Ainsi le contrôle du coût de revient est le facteur de positionnement stratégique dans la nouvelle
configuration du marché, ceci fera sortir de nombreux producteurs qui ne pourront pas survivre
avec des prix plus bas encore que ceux d’aujourd’hui. Ceci induit aussi une élévation de la barrière
à l’entrée pour les compagnies futures. On voit bien qu’un projet comme celui d’Alderon n’a
aucune chance de voir le jour avec un coût à la tonne de $42.17.
*
*
*
En conclusion, l’industrie minière du fer est en cours de reconfiguration et sera
fondamentalement transformée par l’automation des procédés et la forte baisse des couts
d’exploitation. Le marché verra la restructuration de l’offre en forçant les compagnies juniors à
s’allier en conglomérats ou associations de capital risque (Joint-Venture) pour pouvoir faire face
aux compagnies géantes qui dominent le marché. Quant à l’évolution des prix pour 2016 et 2017,
tous les experts et les institutions financières s’accordent sur la poursuite de la baisse.

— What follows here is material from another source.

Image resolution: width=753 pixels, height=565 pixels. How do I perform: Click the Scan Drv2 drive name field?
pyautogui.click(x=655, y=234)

A l’ouest du Labrador, il n’est pas surprenant que la seule compagnie minière encore en
exploitation est celle où Rio Tinto est actionnaire majoritaire. IOC met en œuvre la stratégie de sa
maison mère, donnons, pour conclure, la parole à Kelly Sanders, Président & CEO de IOC :
« Le recours accru à la technologie est un autre volet important du plan d’avenir d’IOC.
Certains secteurs de l’entreprise constatent déjà les avantages des éléments technologiques
qu’ils ont adoptés, tels qu’une technologie de surveillance radar, un drone muni d’une
technologie d’imagerie, ainsi que de l’équipement contrôlé à distance. »
Source : Bulletin Info-entreprise d’octobre 2015.